* _DATA PROVIDED_
-- Opening Marker --
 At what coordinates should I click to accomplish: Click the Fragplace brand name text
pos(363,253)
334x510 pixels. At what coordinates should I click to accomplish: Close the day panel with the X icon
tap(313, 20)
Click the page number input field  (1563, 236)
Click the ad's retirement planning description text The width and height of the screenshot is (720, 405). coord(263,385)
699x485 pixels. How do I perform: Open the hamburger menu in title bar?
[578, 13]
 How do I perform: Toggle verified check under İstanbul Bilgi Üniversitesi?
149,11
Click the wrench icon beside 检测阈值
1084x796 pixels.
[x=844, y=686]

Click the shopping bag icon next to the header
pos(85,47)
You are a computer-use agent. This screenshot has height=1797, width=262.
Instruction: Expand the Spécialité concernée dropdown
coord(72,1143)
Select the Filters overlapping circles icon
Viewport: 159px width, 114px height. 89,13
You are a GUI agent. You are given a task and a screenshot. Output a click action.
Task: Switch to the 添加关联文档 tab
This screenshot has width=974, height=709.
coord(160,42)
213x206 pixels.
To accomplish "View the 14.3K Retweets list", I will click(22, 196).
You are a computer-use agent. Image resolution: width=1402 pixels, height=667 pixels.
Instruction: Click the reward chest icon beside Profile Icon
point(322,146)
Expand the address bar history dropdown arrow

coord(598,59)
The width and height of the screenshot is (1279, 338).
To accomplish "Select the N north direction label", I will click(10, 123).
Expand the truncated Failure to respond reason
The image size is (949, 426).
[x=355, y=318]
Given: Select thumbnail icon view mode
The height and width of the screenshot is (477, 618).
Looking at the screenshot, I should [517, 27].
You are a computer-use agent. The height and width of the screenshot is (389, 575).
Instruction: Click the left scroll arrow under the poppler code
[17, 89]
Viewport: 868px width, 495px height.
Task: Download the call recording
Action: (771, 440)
-- Closing Marker --
* _ABOUT THIS TASK_
With the line containing "You are a computer-use agent. The" as the last one, please set down exactly the lines of the records above from their very first line, and nothing more.

* _EXERCISE ANSWER_
 At what coordinates should I click to accomplish: Click the Fragplace brand name text
pos(363,253)
334x510 pixels. At what coordinates should I click to accomplish: Close the day panel with the X icon
tap(313, 20)
Click the page number input field  (1563, 236)
Click the ad's retirement planning description text The width and height of the screenshot is (720, 405). coord(263,385)
699x485 pixels. How do I perform: Open the hamburger menu in title bar?
[578, 13]
 How do I perform: Toggle verified check under İstanbul Bilgi Üniversitesi?
149,11
Click the wrench icon beside 检测阈值
1084x796 pixels.
[x=844, y=686]

Click the shopping bag icon next to the header
pos(85,47)
You are a computer-use agent. This screenshot has height=1797, width=262.
Instruction: Expand the Spécialité concernée dropdown
coord(72,1143)
Select the Filters overlapping circles icon
Viewport: 159px width, 114px height. 89,13
You are a GUI agent. You are given a task and a screenshot. Output a click action.
Task: Switch to the 添加关联文档 tab
This screenshot has width=974, height=709.
coord(160,42)
213x206 pixels.
To accomplish "View the 14.3K Retweets list", I will click(22, 196).
You are a computer-use agent. Image resolution: width=1402 pixels, height=667 pixels.
Instruction: Click the reward chest icon beside Profile Icon
point(322,146)
Expand the address bar history dropdown arrow

coord(598,59)
The width and height of the screenshot is (1279, 338).
To accomplish "Select the N north direction label", I will click(10, 123).
Expand the truncated Failure to respond reason
The image size is (949, 426).
[x=355, y=318]
Given: Select thumbnail icon view mode
The height and width of the screenshot is (477, 618).
Looking at the screenshot, I should [517, 27].
You are a computer-use agent. The height and width of the screenshot is (389, 575).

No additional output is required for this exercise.